#### [TEXT PASSAGE]
════

Barn Door Opens To New Highway Funding Options In Arkansas

Jan 19, 2016

Gov. Asa Hutchinson announcing his highway funding proposal.
Credit Jacob Kauffman / KUAR

Arkansas Governor Asa Hutchinson is proposing that the state for the first time ever dip into general revenue funds to pay for state highways. The Republican governor announced the “no new taxes” proposal on Tuesday for a $750 million, 10-year highway budget that redirects general revenue and surplus funds.

At a press conference the governor said he felt “pretty good” about using general revenue for roads.

“That’s a barn door that is not sacrosanct. It is a right thing to do as illustrated by the needs of other states. I think it’s a reason actually for a closer bond, or relationship, or transparency between the legislature and the highway commission,” said Hutchinson.

But in the first year the plan leans almost exclusively on one-time funds. The $46.9 million FY17 is funded by $20 million in surplus funds and $20 million in the governor’s rainy day fund. The governor’s budget chief Duncan Baird told reporters that’s about half of both the rainy day and surplus fund.

The loss of $40 million in one-time funds after FY17 may be surpassed in FY18 with $48 million from the General Improvement Fund (carved out of surplus funds) allocated instead to the highway department.

════

#### [DATA UNDER STUDY]
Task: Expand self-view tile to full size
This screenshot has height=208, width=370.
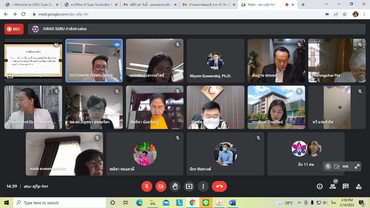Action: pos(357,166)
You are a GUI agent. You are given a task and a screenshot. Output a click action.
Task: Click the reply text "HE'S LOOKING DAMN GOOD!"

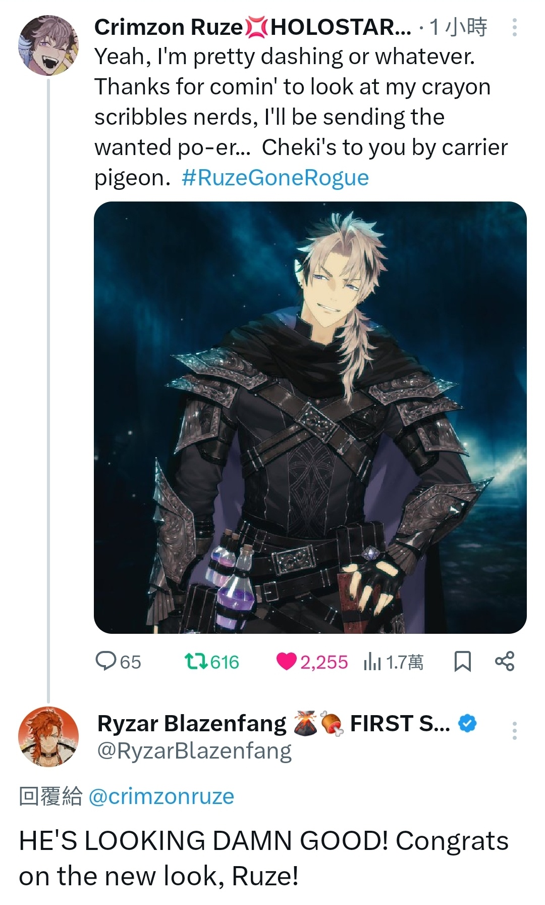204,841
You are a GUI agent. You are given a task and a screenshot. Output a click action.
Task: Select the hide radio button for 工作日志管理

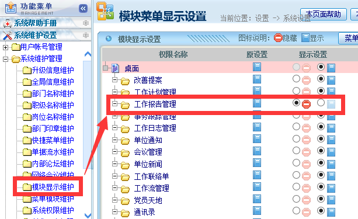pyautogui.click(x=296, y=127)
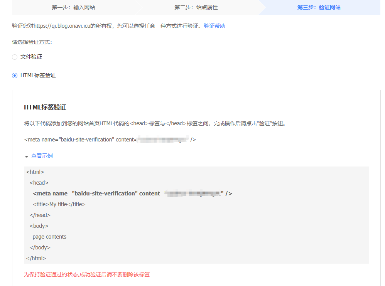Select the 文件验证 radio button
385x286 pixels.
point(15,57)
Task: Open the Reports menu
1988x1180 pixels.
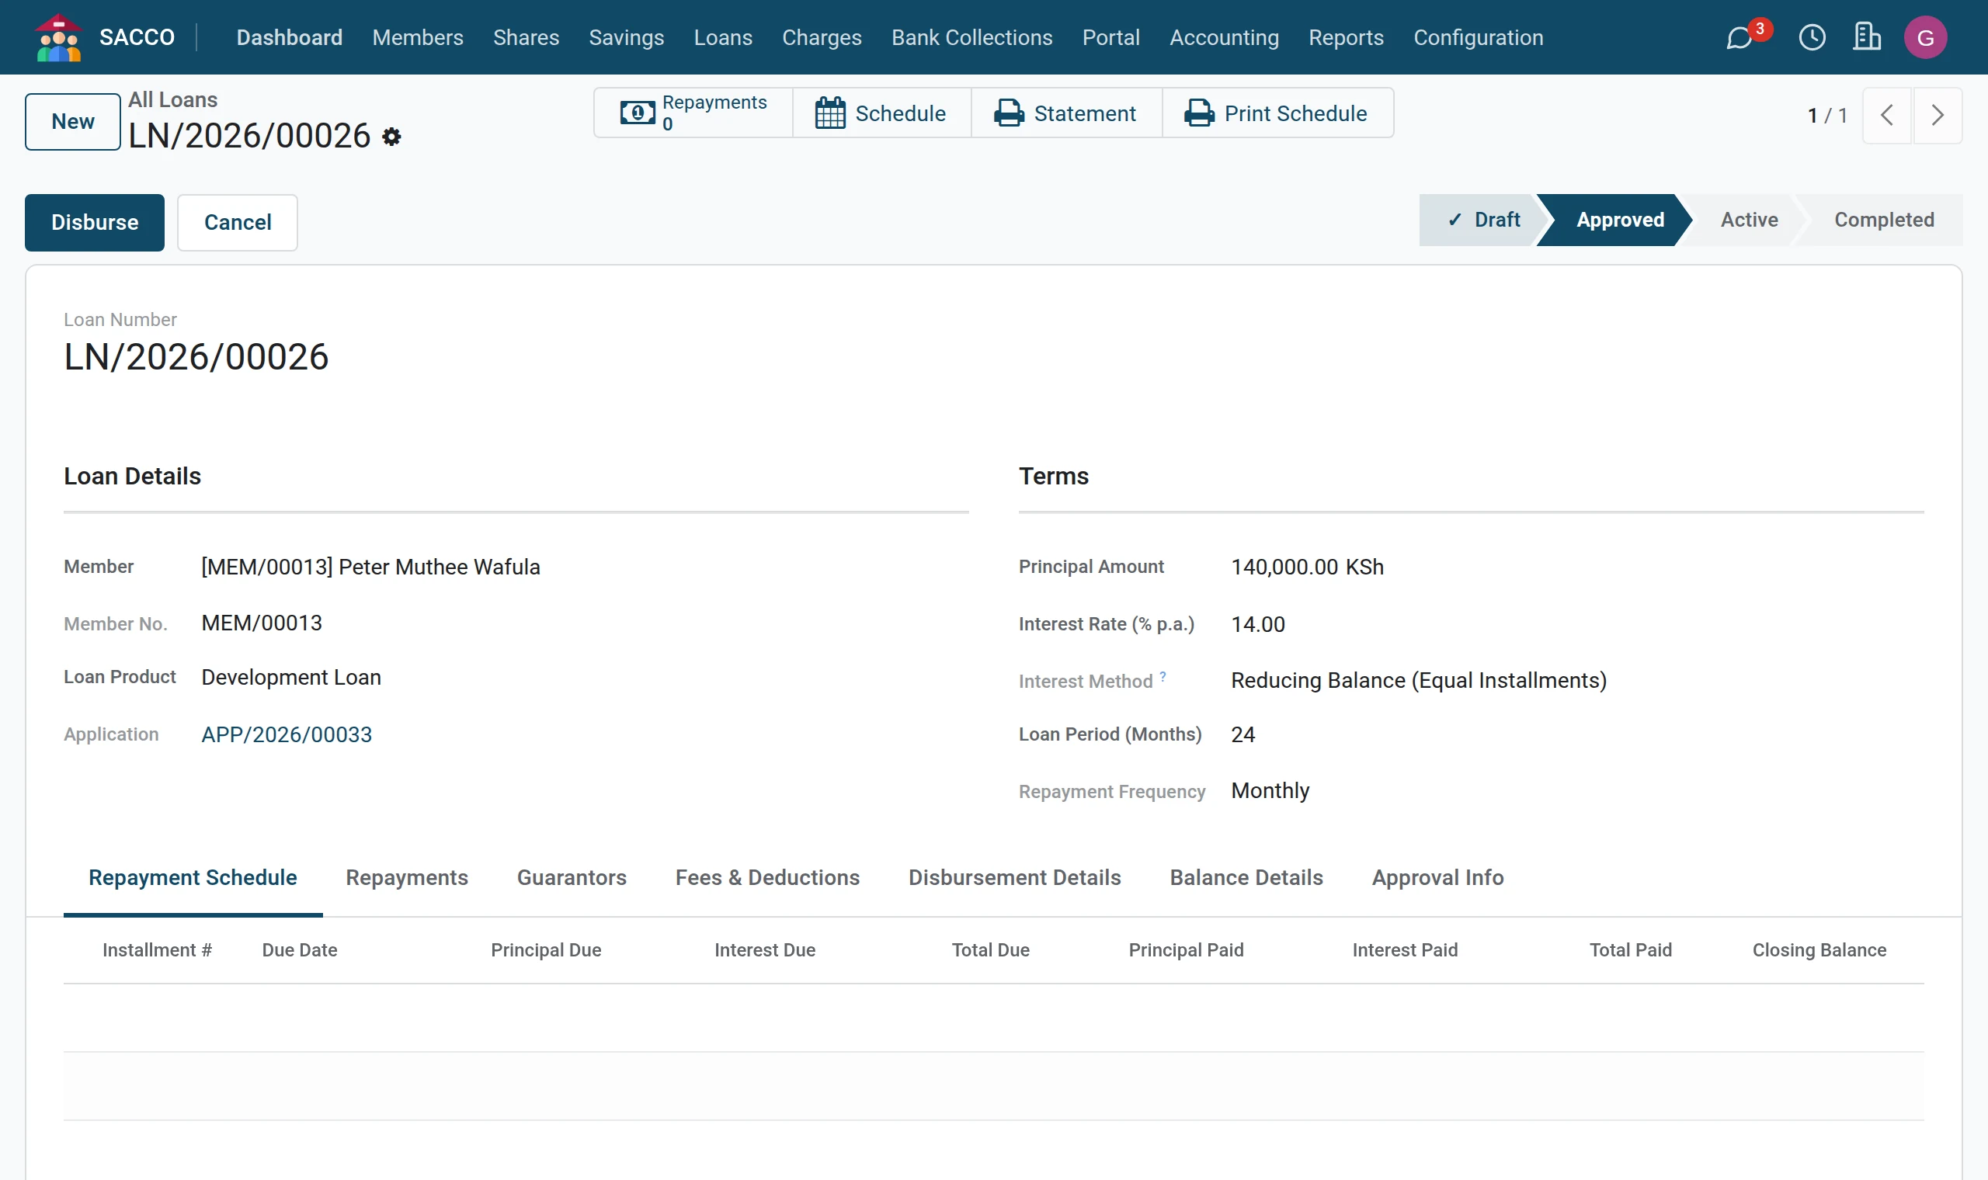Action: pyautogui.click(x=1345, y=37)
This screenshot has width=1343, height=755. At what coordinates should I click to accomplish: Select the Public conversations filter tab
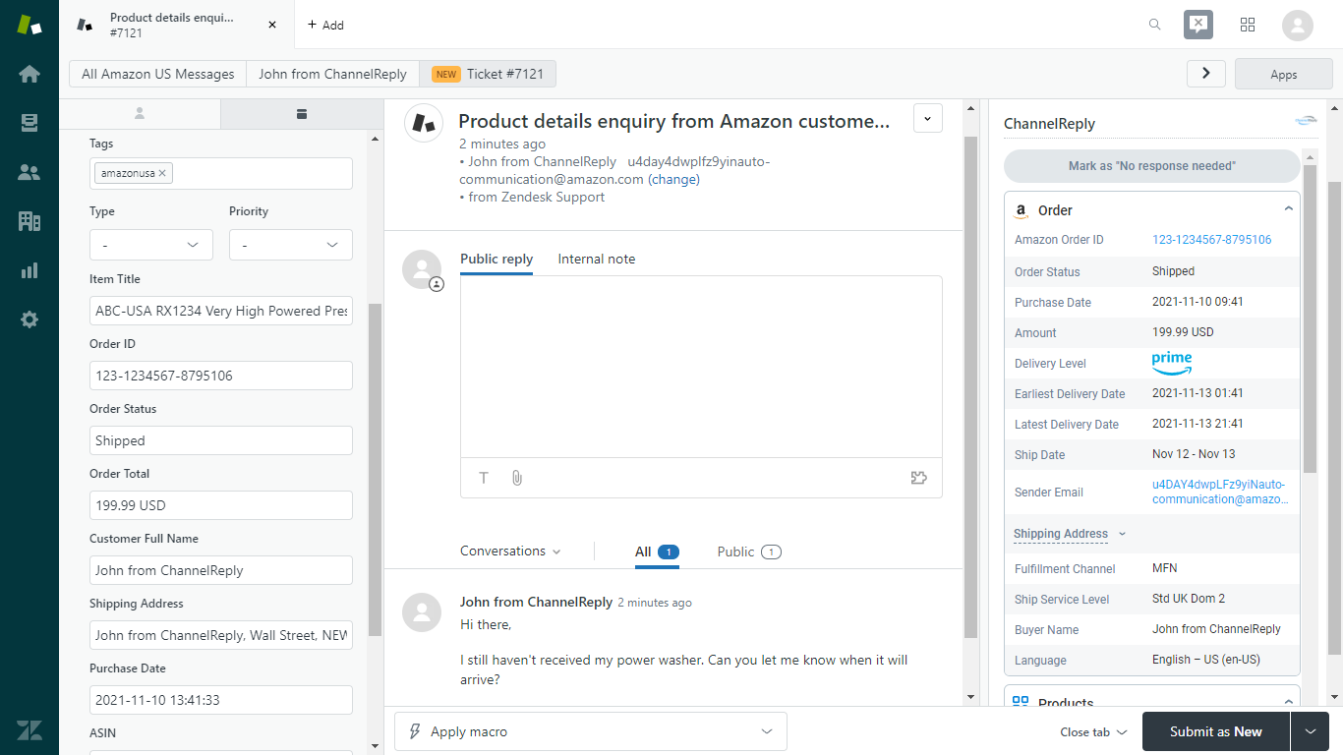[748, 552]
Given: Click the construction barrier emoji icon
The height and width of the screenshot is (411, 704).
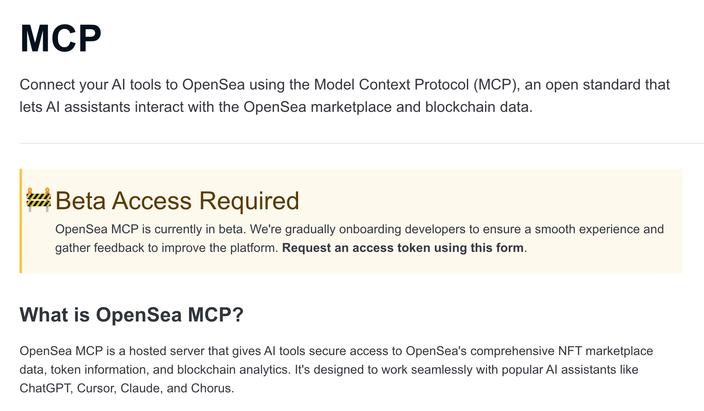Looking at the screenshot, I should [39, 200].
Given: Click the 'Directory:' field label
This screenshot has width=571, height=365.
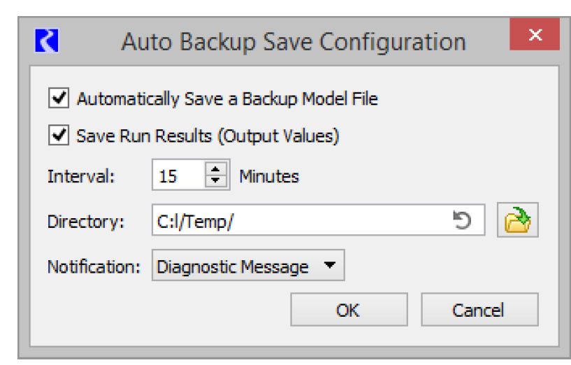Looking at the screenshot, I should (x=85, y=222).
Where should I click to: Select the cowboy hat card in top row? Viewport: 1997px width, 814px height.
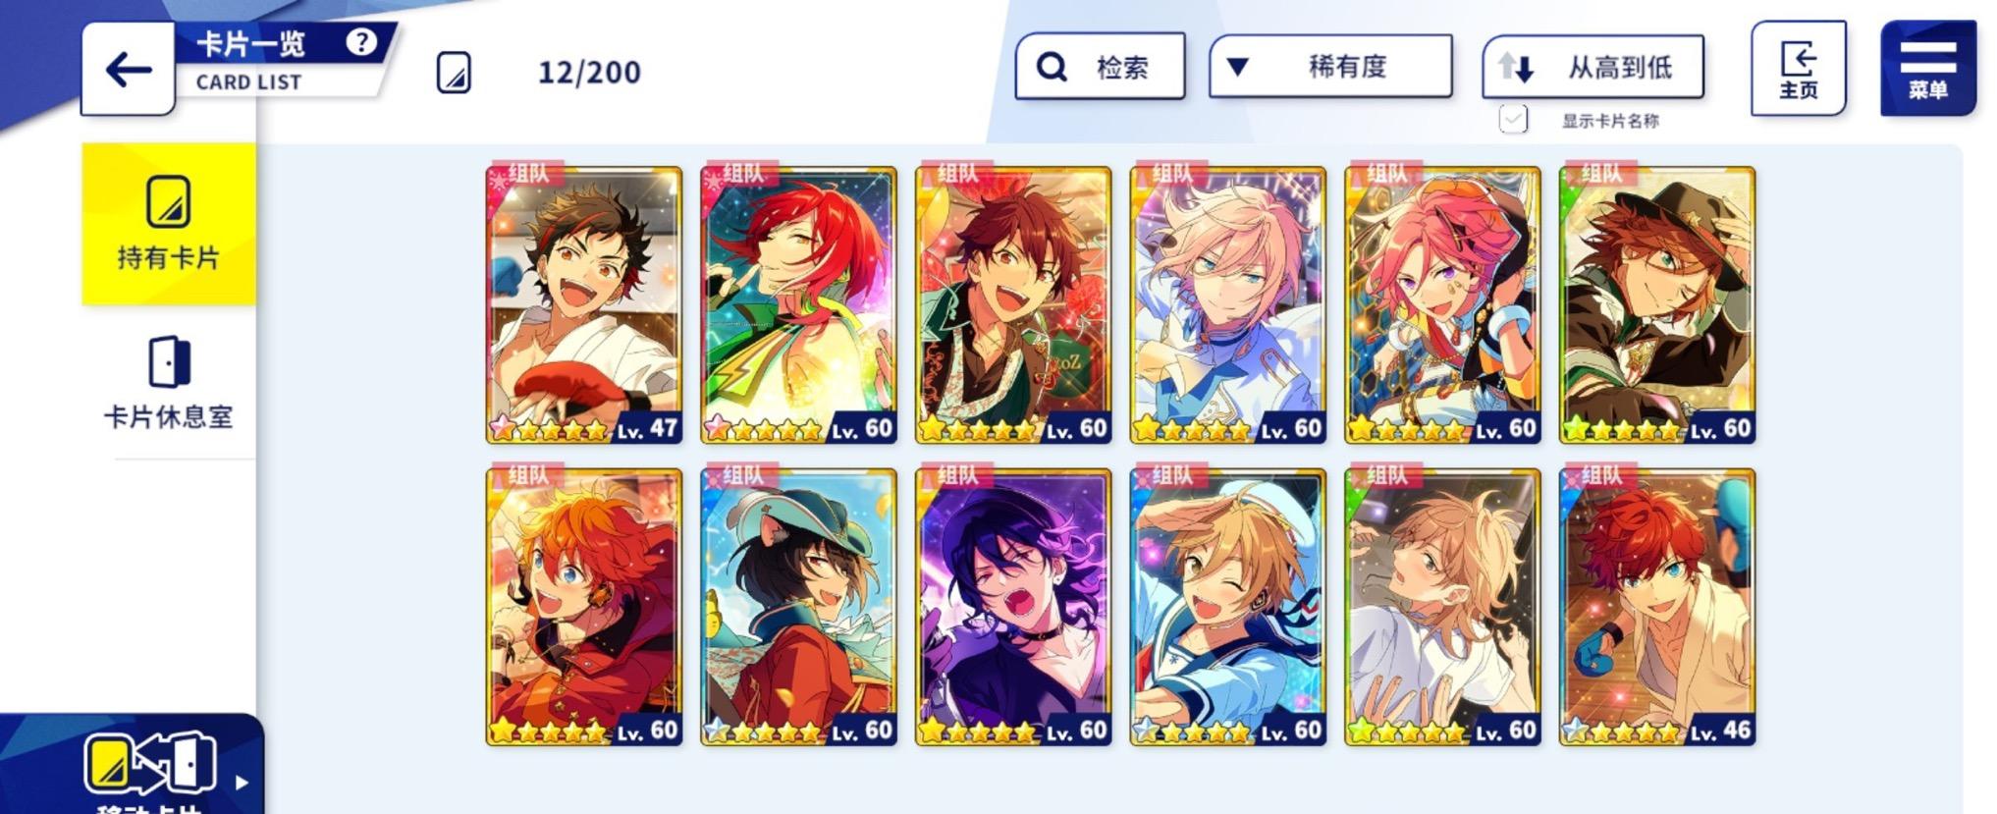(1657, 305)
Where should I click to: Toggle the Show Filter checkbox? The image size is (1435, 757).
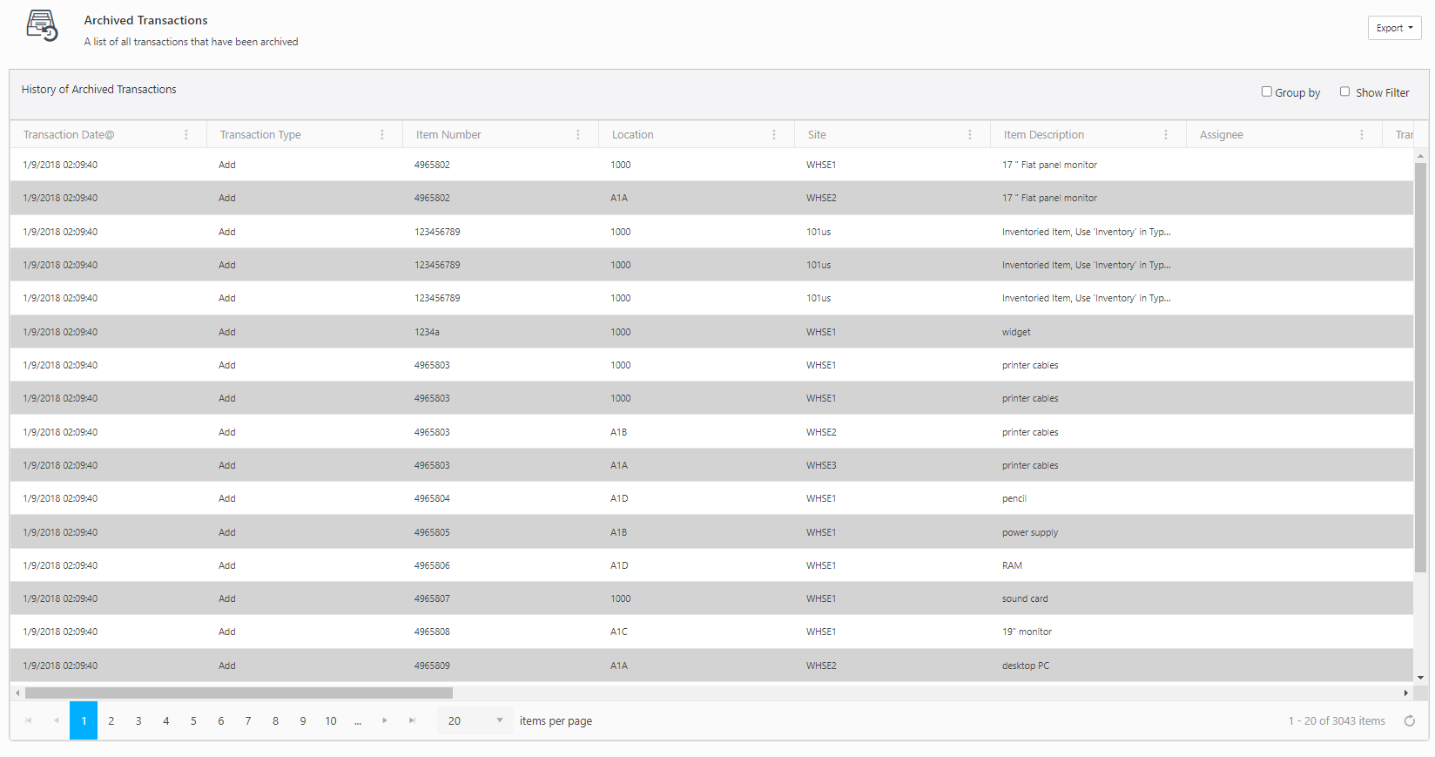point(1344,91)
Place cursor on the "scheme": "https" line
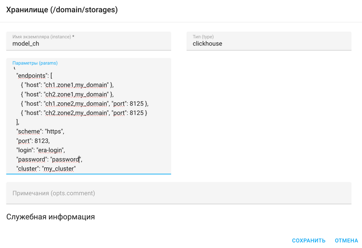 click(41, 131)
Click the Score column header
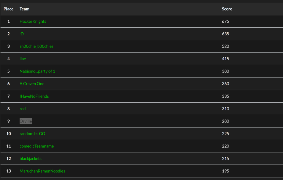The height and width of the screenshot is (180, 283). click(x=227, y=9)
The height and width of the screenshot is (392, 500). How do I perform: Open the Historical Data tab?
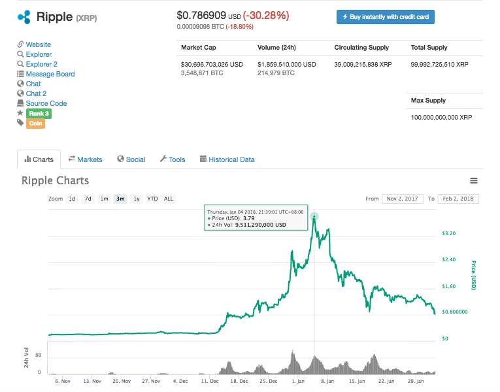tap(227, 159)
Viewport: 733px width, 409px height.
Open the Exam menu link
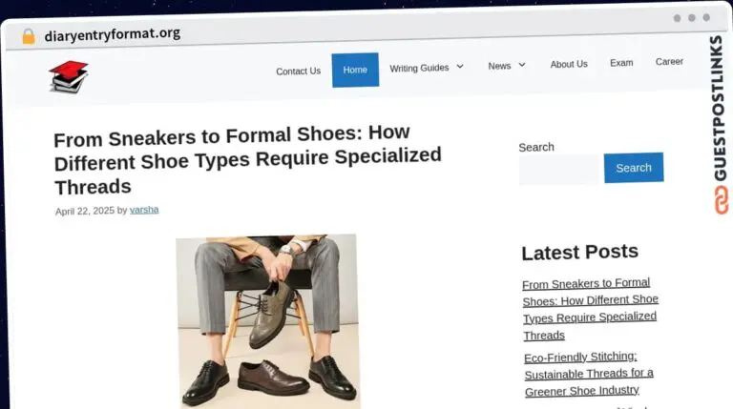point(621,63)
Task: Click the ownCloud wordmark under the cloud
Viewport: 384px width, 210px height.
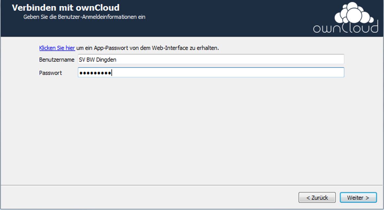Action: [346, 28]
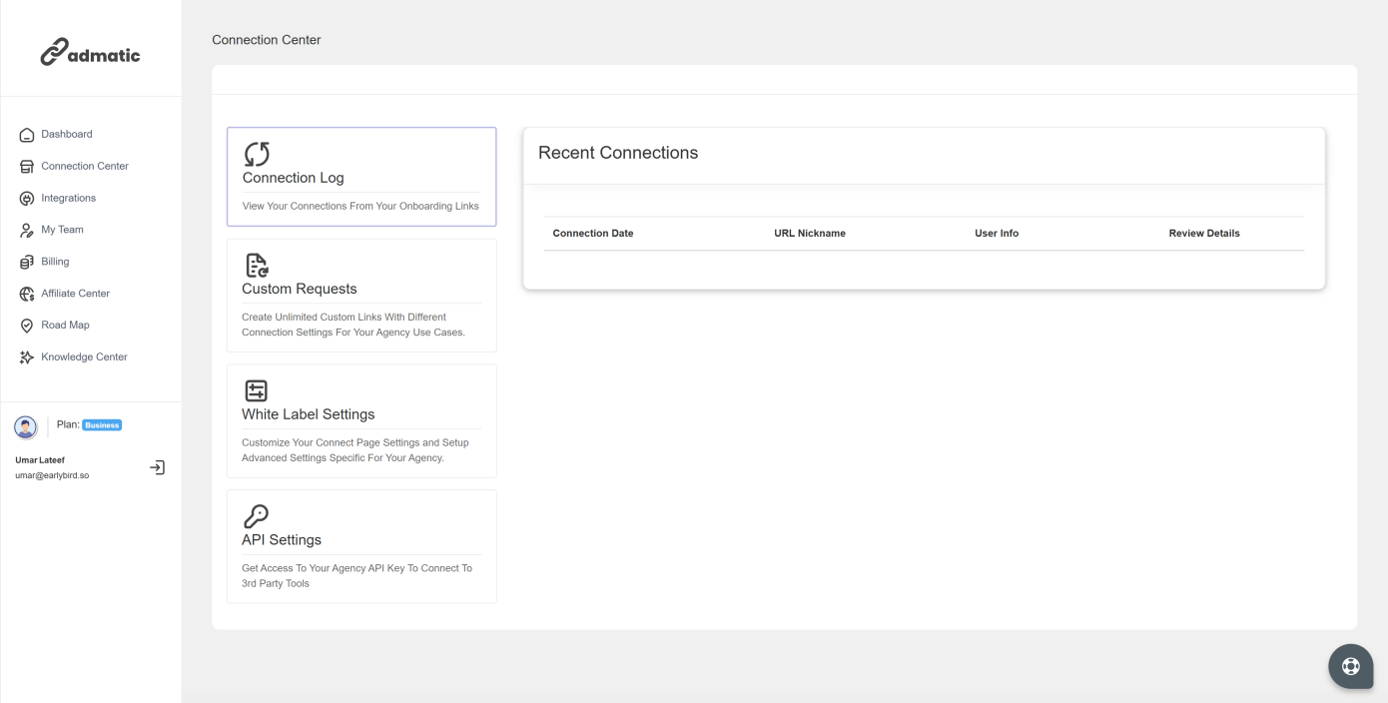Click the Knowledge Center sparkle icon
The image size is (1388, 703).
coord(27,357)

════

#### [WORK TASK]
In the Arkansas highway funding article, how much money from the governor's rainy day fund goes toward the FY17 highway budget? These lines come from a separate source unrelated to the article.

#### [TASK RESULT]
$20 million